Media Releases - 02 March 2021

Minister signs extinction certificates for 13 species

  • Environment Minister Sussan Ley has signed off on the official extinction of 13 species under Australia’s EPBC Act including that of the Christmas Island Pipistrelle and the Christmas Island Forest Skink.
  • The official notice was made public on the Departmental website yesterday without any commentary, media release or proposed response from the Department or the Minister.
  • The Threatened Species Scientific Committee has re-examined the status of Australia’s mammals and determined that 11 mammal species should be declared extinct and that one subspecies that was previously determined to be extinct is actually a full species. This increases the number of extinct Australian mammal full species by 12 from 22 to 34 species. 
  • This latest update cements Australia’s reputation as the mammal extinction capital of the world with 34 extinct mammal species. The next nearest nation is Haiti with 9 extinct mammal species.
The Christmas Island Pipistrelle has been declared officially extinct by the Environment Minister.

Suzanne Milthorpe, the Wilderness Society’s National Environment Laws Campaign Manager provides the following comments on the latest update of Australia’s endangered species list.

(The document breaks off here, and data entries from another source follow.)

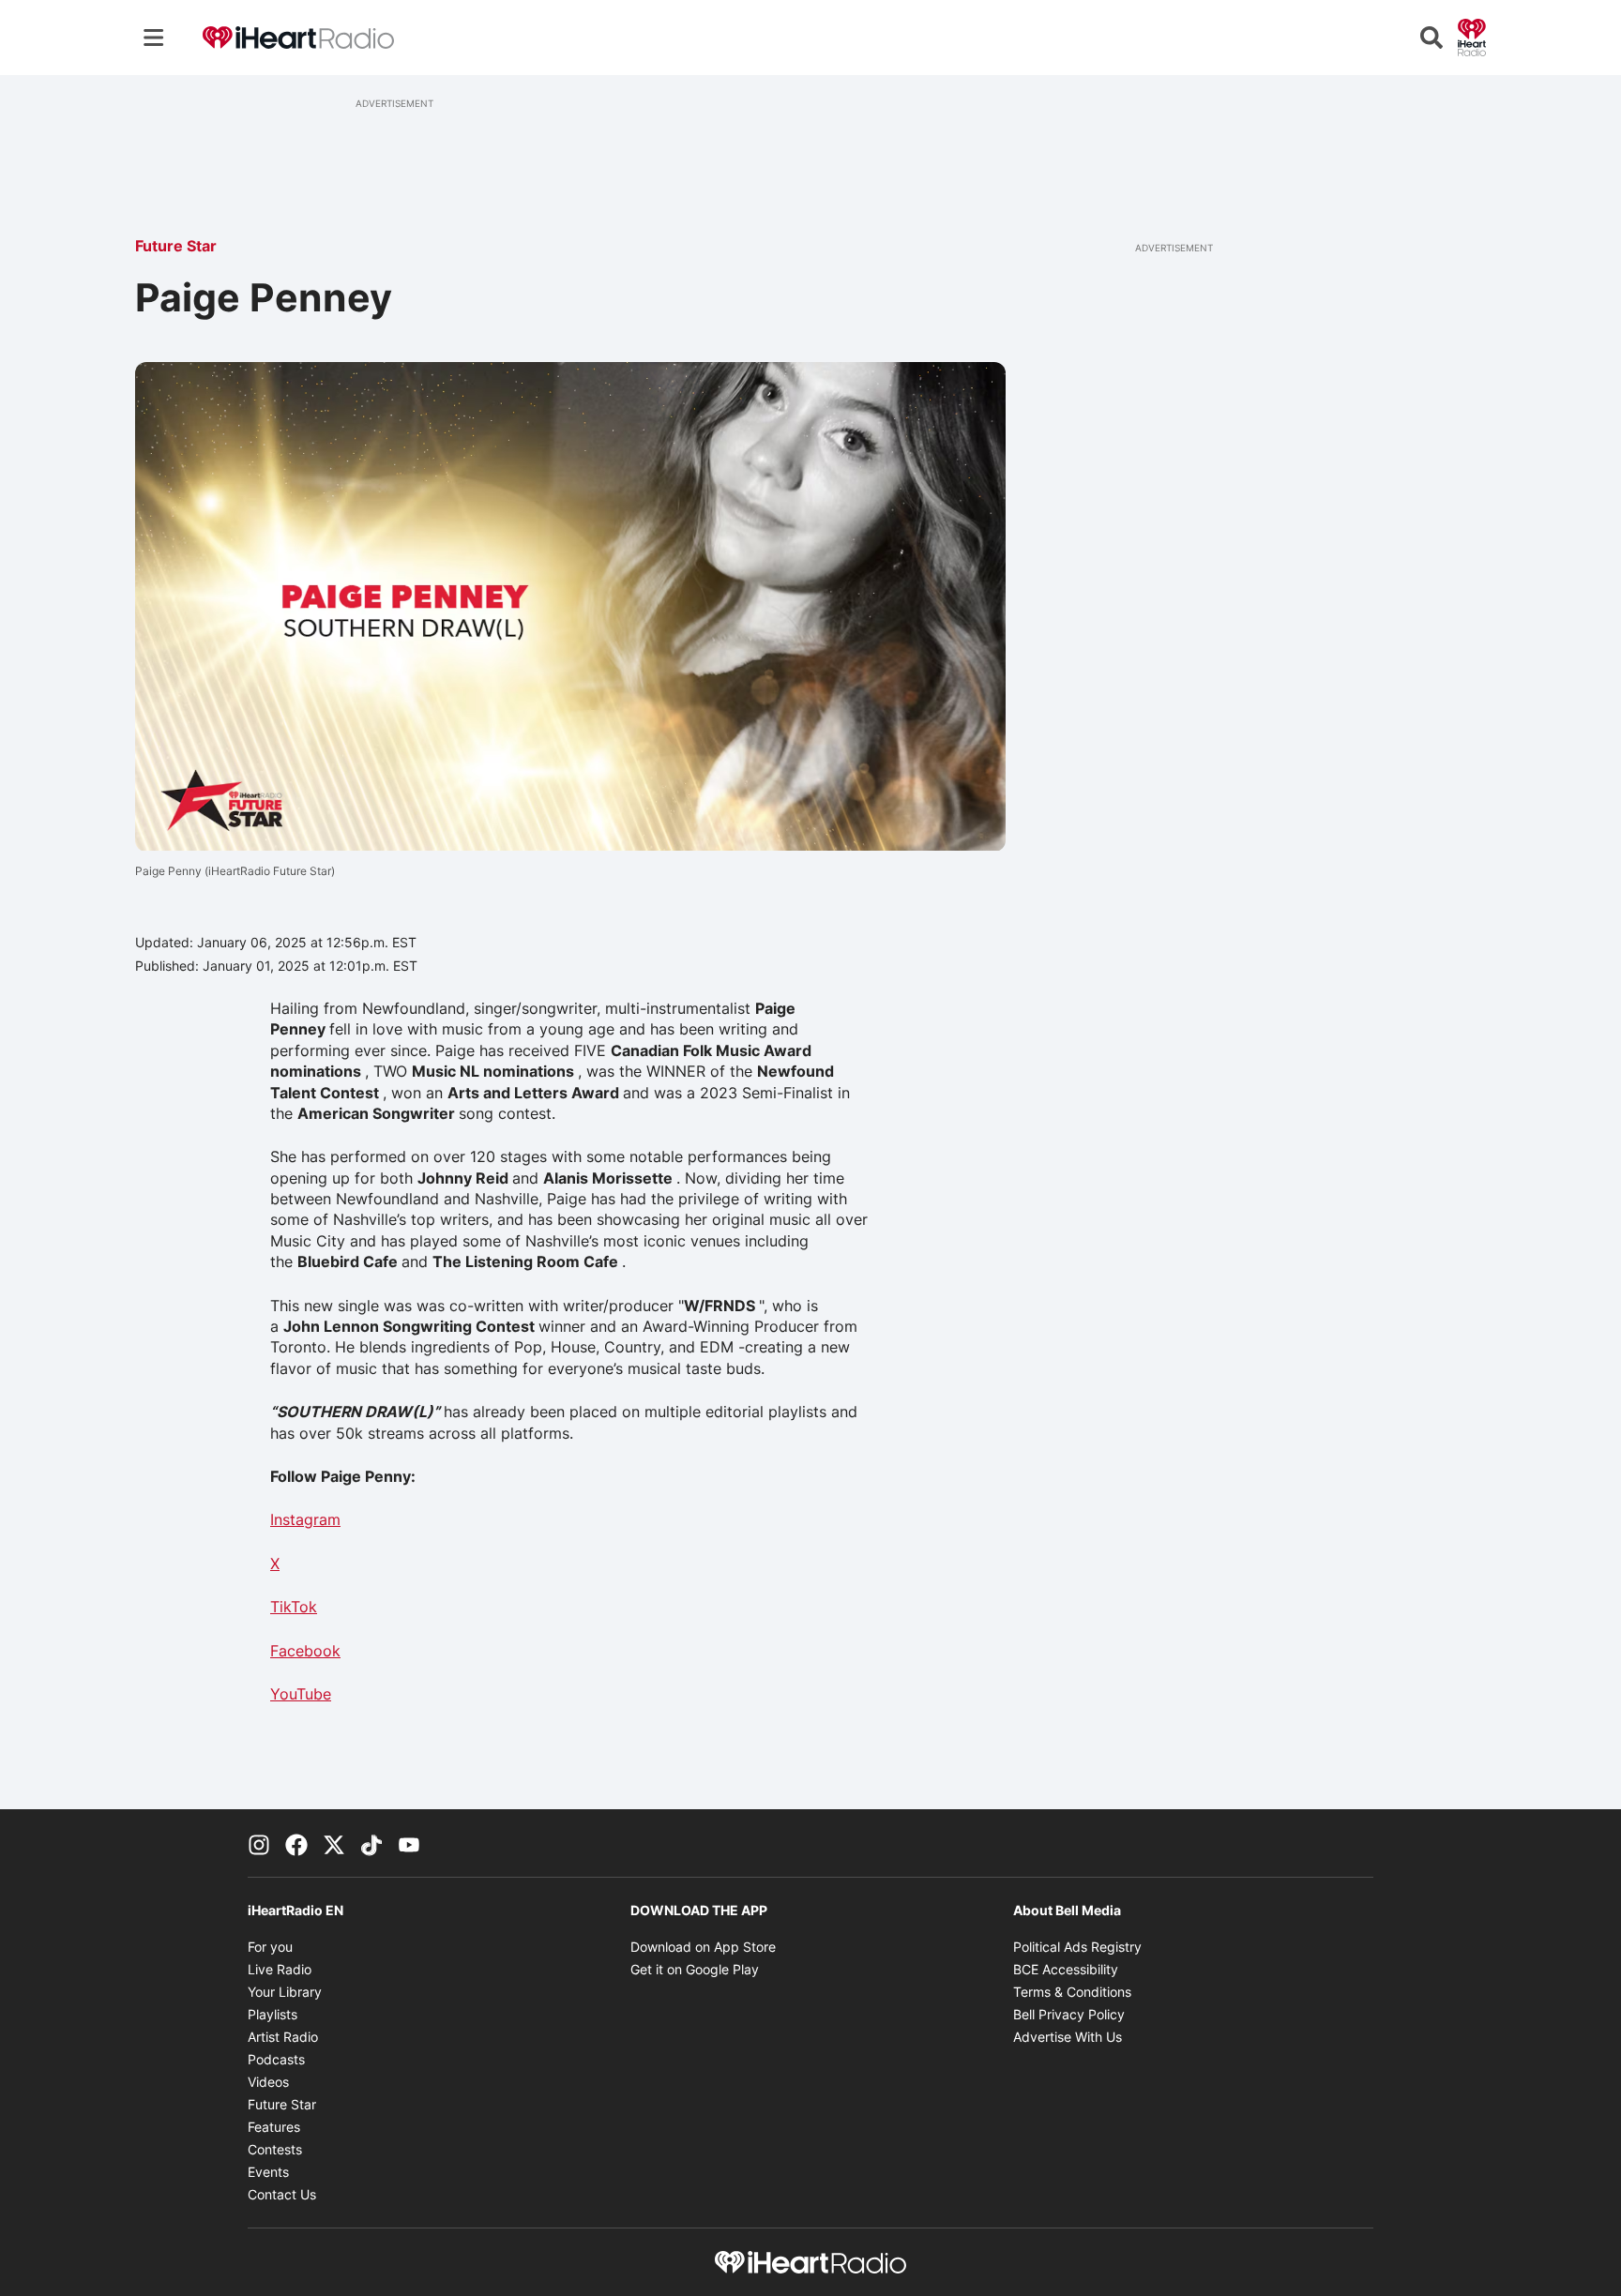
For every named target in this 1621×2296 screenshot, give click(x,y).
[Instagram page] (259, 1843)
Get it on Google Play (694, 1969)
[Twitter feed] (334, 1843)
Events (268, 2172)
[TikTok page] (371, 1843)
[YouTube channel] (409, 1843)
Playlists (272, 2014)
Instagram (305, 1519)
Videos (268, 2082)
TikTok (293, 1606)
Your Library (285, 1992)
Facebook (305, 1650)
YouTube (300, 1693)
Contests (275, 2149)
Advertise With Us (1067, 2037)
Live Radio (279, 1969)
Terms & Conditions (1072, 1992)
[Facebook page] (296, 1843)
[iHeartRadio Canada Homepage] (298, 38)
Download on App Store (703, 1947)
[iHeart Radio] (1472, 35)
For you (270, 1947)
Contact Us (282, 2194)
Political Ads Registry (1077, 1947)
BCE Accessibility (1065, 1969)
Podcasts (276, 2059)
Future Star (176, 245)
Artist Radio (283, 2037)
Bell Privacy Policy (1069, 2014)
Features (274, 2127)
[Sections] (154, 37)
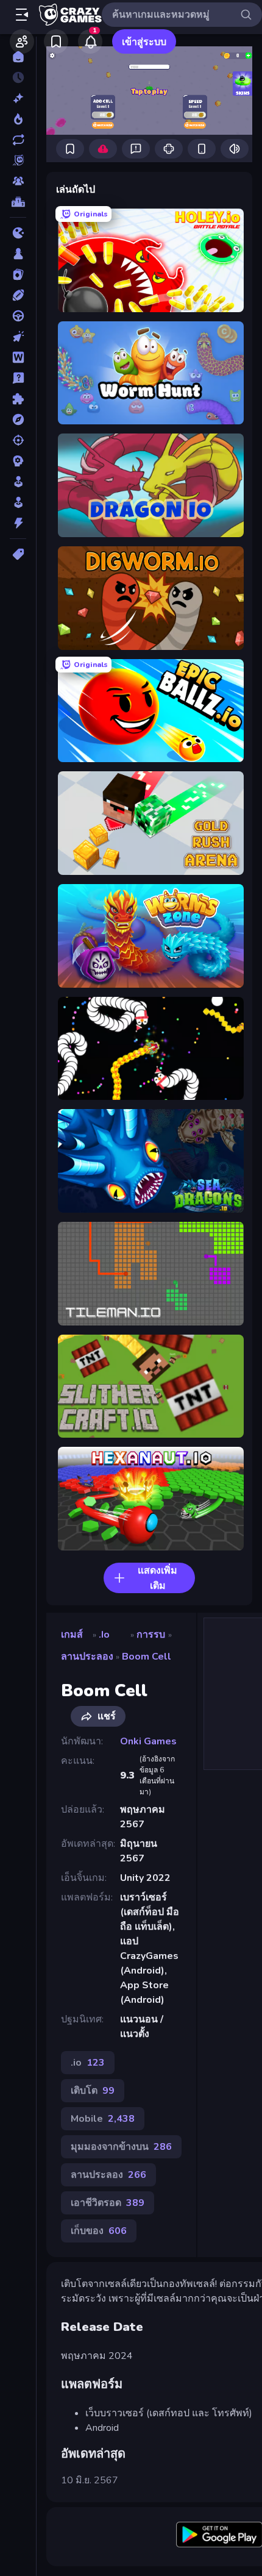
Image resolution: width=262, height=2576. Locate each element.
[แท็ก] (18, 554)
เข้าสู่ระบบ (144, 42)
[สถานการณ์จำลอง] (18, 481)
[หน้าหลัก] (18, 56)
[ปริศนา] (18, 398)
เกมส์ (72, 1634)
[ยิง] (18, 440)
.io (104, 1634)
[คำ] (18, 357)
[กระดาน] (18, 253)
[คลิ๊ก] (18, 336)
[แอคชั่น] (18, 523)
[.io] (18, 233)
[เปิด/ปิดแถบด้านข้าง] (22, 14)
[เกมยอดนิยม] (18, 119)
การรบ (150, 1634)
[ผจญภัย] (18, 419)
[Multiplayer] (18, 181)
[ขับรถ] (18, 315)
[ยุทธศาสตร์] (18, 461)
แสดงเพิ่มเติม (157, 1578)
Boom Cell (146, 1656)
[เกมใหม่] (18, 98)
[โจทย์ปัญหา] (18, 378)
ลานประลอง (87, 1656)
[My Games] (56, 41)
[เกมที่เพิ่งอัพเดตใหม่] (18, 139)
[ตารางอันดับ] (18, 201)
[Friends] (22, 41)
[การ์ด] (18, 274)
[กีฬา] (18, 295)
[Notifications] (90, 41)
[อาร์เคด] (18, 502)
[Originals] (18, 160)
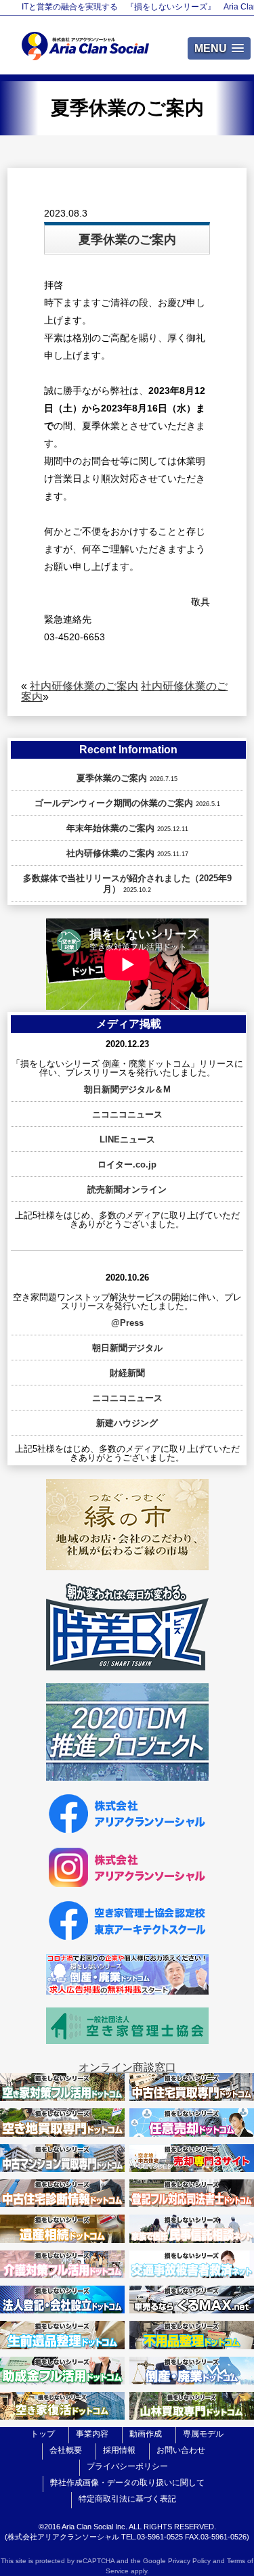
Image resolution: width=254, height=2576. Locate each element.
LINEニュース (127, 1139)
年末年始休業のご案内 (110, 828)
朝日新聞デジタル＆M (127, 1089)
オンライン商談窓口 (127, 2067)
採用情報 (119, 2450)
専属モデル (203, 2434)
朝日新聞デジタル (127, 1348)
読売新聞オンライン (127, 1189)
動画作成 (145, 2434)
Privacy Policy (189, 2560)
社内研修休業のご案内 (84, 686)
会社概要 (65, 2450)
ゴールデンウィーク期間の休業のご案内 (114, 803)
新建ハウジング (127, 1423)
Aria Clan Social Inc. (94, 2527)
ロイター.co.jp (127, 1164)
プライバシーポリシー (127, 2466)
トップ (42, 2434)
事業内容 (92, 2434)
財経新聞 (127, 1373)
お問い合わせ (180, 2450)
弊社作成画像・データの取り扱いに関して (127, 2482)
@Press (127, 1323)
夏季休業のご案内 (112, 778)
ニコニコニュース (127, 1114)
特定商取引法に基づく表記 (127, 2499)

“It’s official. 34 mammal species have been lost from Australia and as these species are found nowhere else, we’ve also lost them from the planet and from all of time. There’s not another country, rich or poor, that has anything like this record. 

“Scientists have cast their eye over the ledger of loss and found that we’ve deeply undercounted. Some of these are species that disappeared decades or even a century ago, but with the case of the Christmas Island Pipistrelle, it was last seen in 2009. 

“The Environment Minister shouldn’t need reminders of the problem at hand. Every State of Environment Report shows us what is happening. The recent Samuel Review is yet another reminder. But in signing these extinction certificates the Minister must surely be moved to drive change.

“The Samuel Review provides a template for reform that makes a sizeable improvement on the status quo and was clearly designed in a way that it could be implemented by a conservative government. The Morrison Government has a roadmap of reform that came from their handpicked reviewer and is ready to go. 

“But unfortunately, we haven’t seen a full response to the Review from the Morrison Government yet, only a disjointed attempt to devolve their environmental responsibilities to the states. Without the full package Samuel made clear that extinction and a decline of our iconic natural areas will continue. We deeply hope that this latest warning from nature and scientists is one that will be acted upon,” Suzanne Milthorpe concluded.